|At anchor in the breathtaking lagoon of Panasia island.|
We've been back in Australian waters since the early hours of Thursday morning. The anchor came up at 6:30 am on Sunday, October 13 and we set off for Australia from the island of Nimoa. The sail back was great - in sailing terms... the wind never blew over 24 knots and the sea was calm - we covered the 520 or so nautical miles in 4 days. Since our arrival in Cairns we've been busy but the memories are still vivid and, even with the sheer pleasure of being in a place with stores and phones and internet - and solid ground - the pictures in my mind keep coming back when I least expect them.
The Captain is injured. On the last day there was a planned soccer game between the yachties and the locals. Just picture this ... a team of "older" (well some of them) white men playing against a team of 16 and 17 year old local boys ... it was to say the least exciting! Determined to score, my Captain even brought his Scotland t-shirt to wear! Well, he did score a goal but in the process of trying to score another tore his Achilles tendon - badly. We sailed back with him in considerable pain and even had to execute a mid-ocean crew transfer from another boat to help us get the boat back - more on that in another blog! My Captain is currently in a cast up to his knee and on crutches! Which means getting the boat and ourselves back to Sydney is going to be a lot less simple than hoped.
I know I'll talk about this for a long time to come - and over a lot more blog posts! But here are the standout things that come to mind first.....
|Me, at the wheel underway. I had just been hit in the side of the head by a rogue wave over the|
side...straight into my head, drenched! Good to laugh.

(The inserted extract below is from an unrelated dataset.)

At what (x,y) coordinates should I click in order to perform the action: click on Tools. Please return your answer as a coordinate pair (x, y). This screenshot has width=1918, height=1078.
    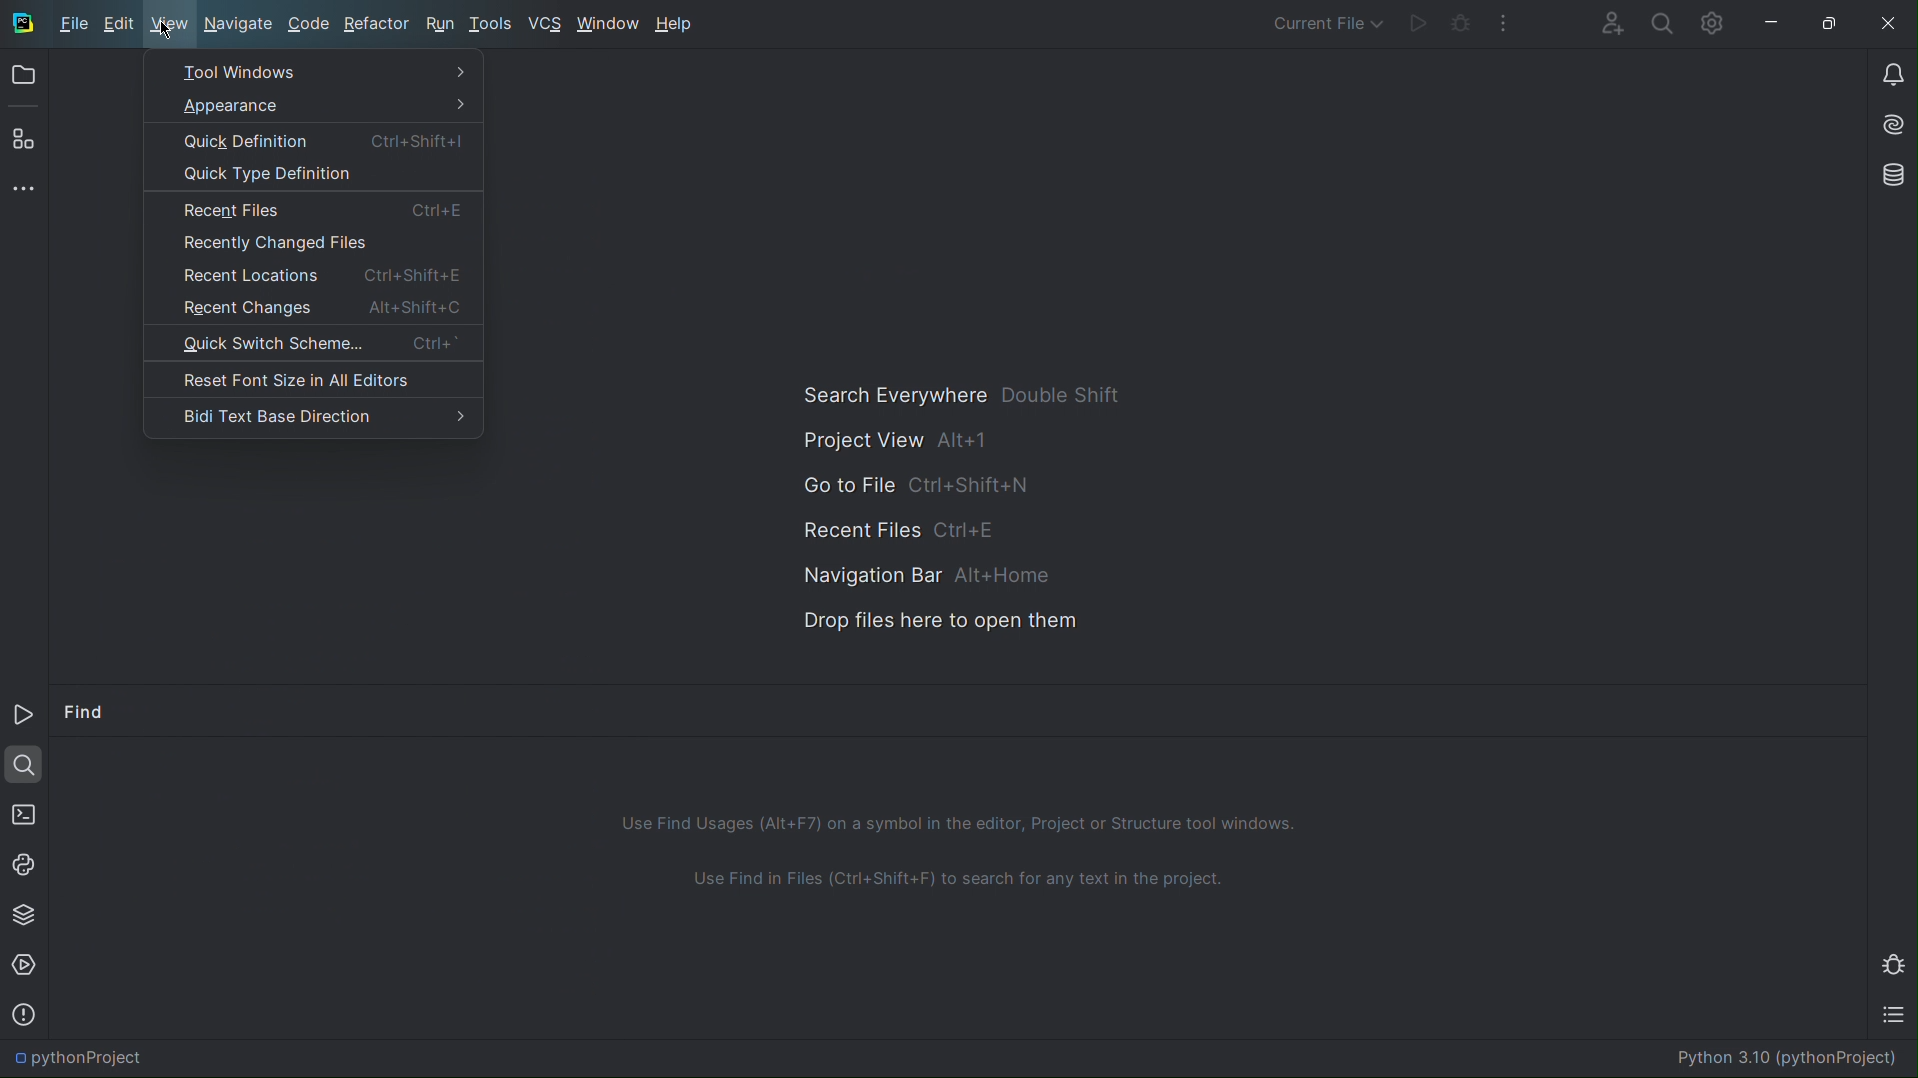
    Looking at the image, I should click on (494, 25).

Making Passage on the Ocean - It is so strange and disconcerting to be at sea. For days there is nothing - absolutely NOTHING - to gain any kind of idea about your location. If it wasn't for the GPS and the charts the mariner wouldn't know anything. No matter where you look there is only water - and, of course, the changing sky - but really just water. Also, so far away from land, you don't see many birds and the only sea creatures we saw were flying fish. There are big sea birds that come at night and fly around the boat. Sometimes they catch a ride on the back of the solar panels and stay there for hours. They shit indiscriminately - the windows, sails, transom, anywhere! - and then fly away to return again tomorrow night. The flying fish sometimes make a fatal error and land on the boat. Once, during a radio "sked" a larger one smashed hard into the cockpit leaving us with a rather smelly splash point to clean up. Passage making is also - to me - rather boring and frustrating. On a small sailing boat the time and miles pass slowly and the constant rolling waves make it difficult to move around, eat or sleep. I'm glad I experienced a magnificent ocean crossing but I don't think I want to do it again any time soon!

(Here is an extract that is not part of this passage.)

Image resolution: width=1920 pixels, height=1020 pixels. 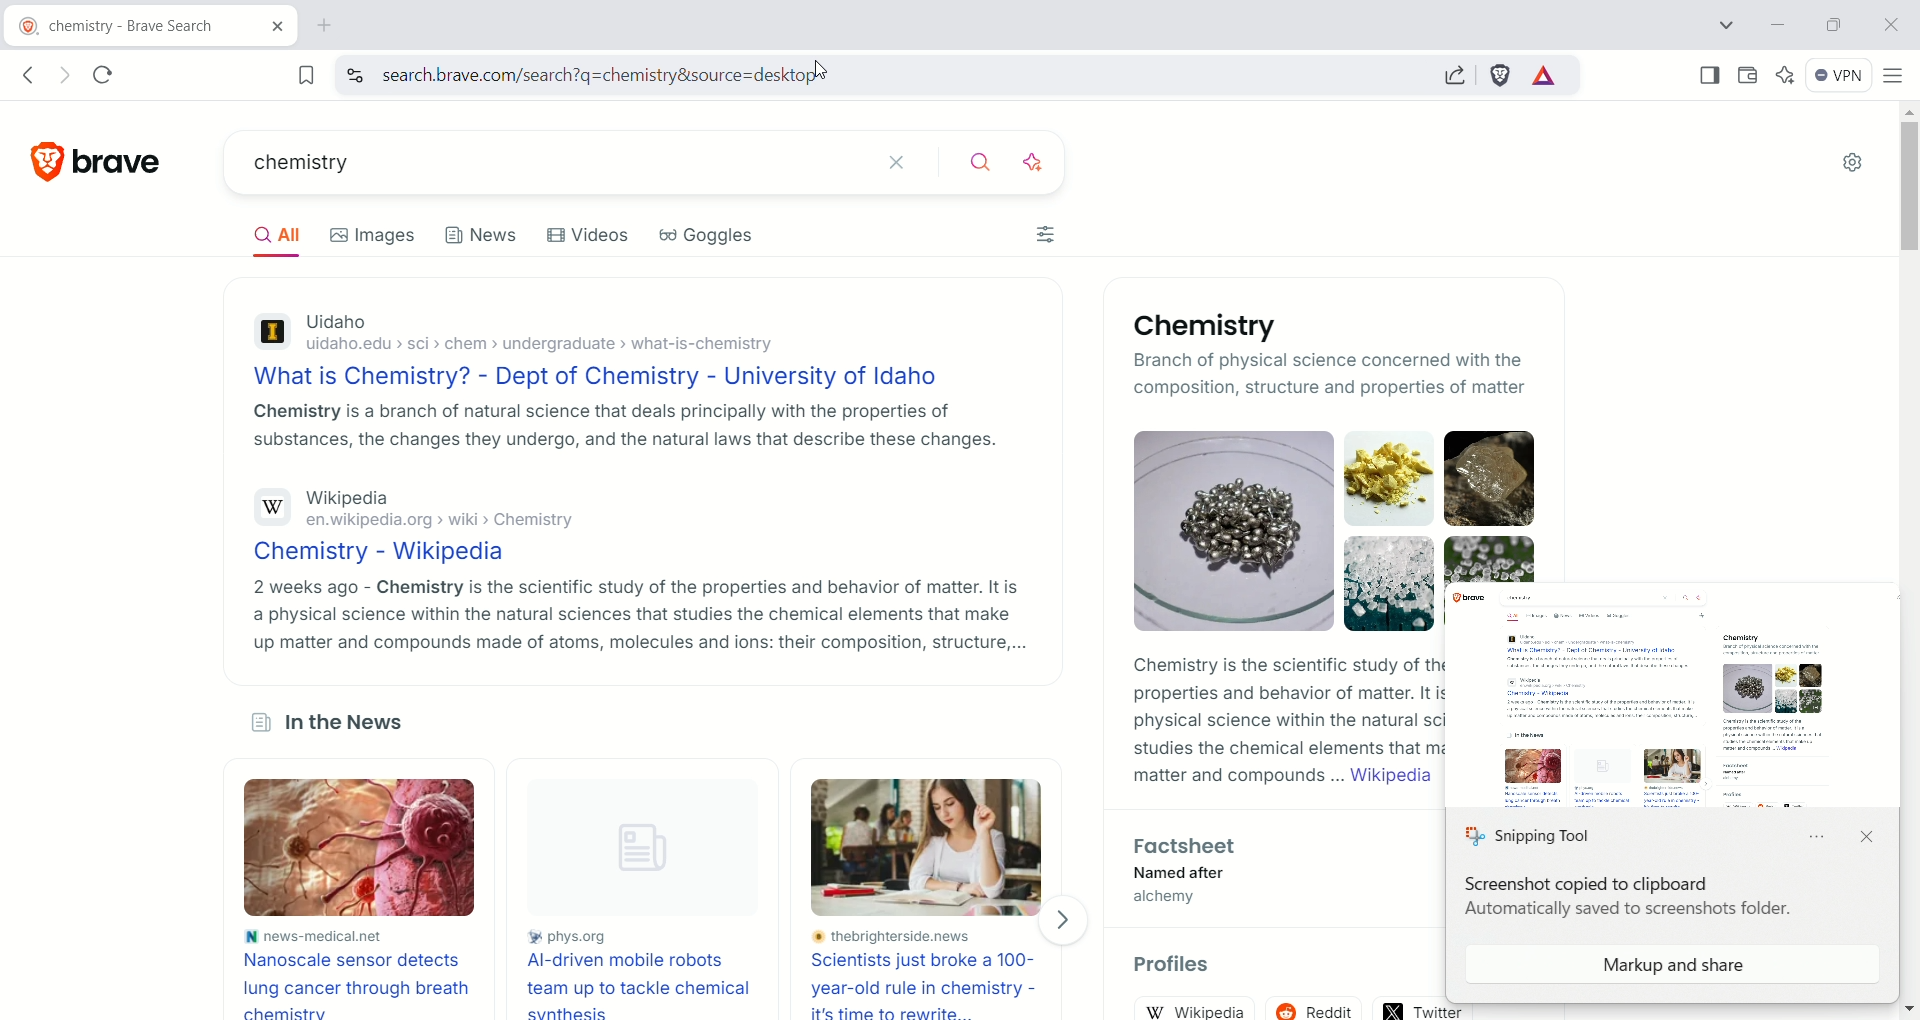 What do you see at coordinates (1320, 1003) in the screenshot?
I see `reddit` at bounding box center [1320, 1003].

|The villages are a collection of grass huts on the shore. This was a larger village on the island of Sabara.|
The People of the Louisiades Islands - The people who eke out a living on the islands of this remote archipelago have NOTHING! No running water, no electricity, no transportation, no communication with the outside world, very little support from the PNG government and very little medical or education support ... nothing that we, in the develop world, would expect in even the most basic way. Yet, they have so much dignity. They welcomed the rally boats with open arms - smiling and laughing and hugs. Guy Chester, who created the rally and runs it superbly, must be a God to these people. He brings them supplies he's cajoled during the year - clothes, school and medical supplies - and he makes sure the yachts that come with the rally are loaded to the brim with more supplies. Moving to a new island anchorage you can expect to see dugout canoes start to appear from the coast line...often with women and their children - sometimes men and children alone ... coming out to trade. They have coconuts or pumpkins to trade for a t-shirt or bag of sugar or sewing kit and other times they have huge crayfish (like lobsters but no claws)....the biggest, most beautiful crayfish, and most delicious I think I've ever seen or eaten!

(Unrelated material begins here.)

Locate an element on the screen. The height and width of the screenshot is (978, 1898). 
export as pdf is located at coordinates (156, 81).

|Just inside the limestone cave. Then you have to walk/climb down further and around to the surprising fresh water swimming hole.|
Our Adventures - There were so many things we did that were like something out of a film! We went to caves filled with skulls, climbed into a limestone crevice that opened into a huge cave with a fresh swimming hole at it's base, went down a jungle river and experienced an armed robbery and kidnapping! These I'll save until next time because there's so much more to tell!!!
I think you get the picture - we had an amazing time! I'm so glad I did this - we did this. All the worry and fear amounted to nothing. More tomorrow!!!